University Students Given Trigger Warnings About Shakespeare – In England

“to help students who may be upset if a text reminds them of a personal traumatic experience”

This is so pathetic. If you need trigger warnings for Shakespeare, you belong in a rubber room, not a college classroom.

The Independent UK reports:

Cambridge University students given trigger warnings for Shakespeare plays

Academics have criticised “trigger warnings” after Cambridge University students were warned about “potentially distressing topics” in plays by Shakespeare.

English literature undergraduates were apparently cautioned that a lecture focusing on Titus Andronicus and The Comedy of Errors would include “discussions of sexual violence” and “sexual assault”.
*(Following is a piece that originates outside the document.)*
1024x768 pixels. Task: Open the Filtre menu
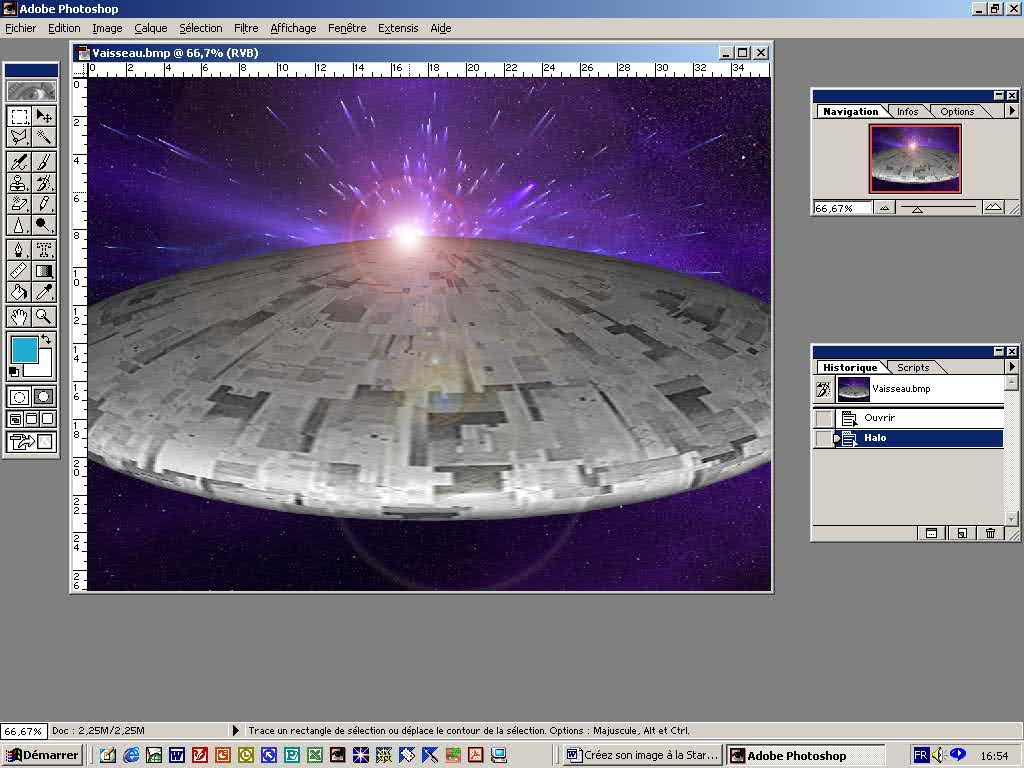pyautogui.click(x=245, y=28)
According to The Telegraph, the trigger warnings were posted in the English Faculty’s ‘Notes on Lectures’ document which is circulated to students at the university.

Academics have expressed concern that colleges trying to protect young adults from certain issues may render them incapable of dealing with real life when they graduate.

Supporters of trigger warnings say they serve to help students who may be upset if a text reminds them of a personal traumatic experience.

However critics such as Mary Beard, a Professor of Classics at Cambridge, say allowing students to avoid learning about traumatic episodes of history and literature is “fundamentally dishonest”.

Beard said previously: “We have to encourage students to be able to face that, even when they find they’re awkward and difficult for all kinds of good reasons.”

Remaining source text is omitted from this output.